All writing

~/writing/python-to-rust-indexer

Systems debugging
5 min read

The Python version worked. I rewrote it in Rust anyway.

Porting a working chain indexer from Python to Rust, where the easy parts get harder and the vague parts get found. Most of what the rewrite bought wasn't speed, it was bugs that stopped being possible to write.

Same project as before: a friend made the art during the NFT years, and I wrote the backend that answered who owns what. I wrote the first version in Python. It worked. It ran the site through the whole thing.

Then I rewrote it in Rust. Not for a benchmark I can wave around, I never ran a clean one and I'm not going to invent one. I rewrote it because porting made me say, in types, the things Python had let me leave vague, and a couple of those vague spots were bugs that had been there the whole time.

How big is the number

In Python an integer is arbitrary precision and free. I added token values together and never once thought about width. Rust makes you think about it on line one, and on-chain that question has a specific and annoying answer: token ids and amounts are uint256. Nothing Postgres offers holds 256 bits, so the indexer stores them as JSON arrays of decimal strings and the application does the math in a type that understands the width.
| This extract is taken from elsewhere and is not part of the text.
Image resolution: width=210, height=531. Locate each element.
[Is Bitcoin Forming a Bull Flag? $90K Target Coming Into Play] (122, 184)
The balance walk has a subtler trap, and it's the kind Python hides. A balance is unsigned, you can't own negative tokens. But you reconstruct it by replaying transfers, adding on the way in and subtracting on the way out, and the events don't arrive sorted by your wallet. A transfer out can land before the matching transfer in, so the running total dips below zero mid-walk before it climbs back. Accumulate that in an unsigned integer and it underflows. So the scratch type is deliberately signed, and the sign only gets resolved at the end:

src/backend/queries.rs
let mut balances: HashMap<u64, i64> = HashMap::new();
for event in events {
    for (&id, &value) in ids.iter().zip(values.iter()) {
        // signed scratch: an out-before-in can go temporarily negative
        if to == wallet   { *balances.entry(id).or_insert(0) += value; }
        if from == wallet { *balances.entry(id).or_insert(0) -= value; }
    }
}
balances.retain(|_, &mut v| v > 0); // unsigned answer, resolved once at the end

The collection-wide query carries the other piece of received wisdom: mints come from the zero address and burns go to the dead address, and if you count either as a holder your supply is wrong. They get excluded in the WHERE clause, not patched up afterward.

src/backend/queries.rs
const DEAD_ADDRESS: &str = "0x000000000000000000000000000000000000dEaD";
const ZERO_ADDRESS: &str = "0x0000000000000000000000000000000000000000";

Two programs, one project

The indexer and the API are different jobs. One crawls the chain and writes the database, the other reads the database and answers HTTP. But they share the same Event type and the same database module, and I didn't want two repos drifting apart. Rust does this with one workspace and two binaries under src/bin, sharing a library crate:

afterlife-backend layout
src/
  lib.rs            // pub mod common; pub mod indexer; pub mod backend;
  bin/indexer.rs    // crawls chain -> Postgres
  bin/backend.rs    // warp API over the same tables
  common/           // Event, database, file_loader: shared by both

This is also where I lost an afternoon as a Rust beginner. The module system does not care what you think is obvious. pub mod common in lib.rs wants the code in common.rs or common/mod.rs, the binaries in bin/ reach shared code through the crate name and not a relative path, and the compiler will not let you hand-wave any of it. Once it builds it stays built, which is the trade.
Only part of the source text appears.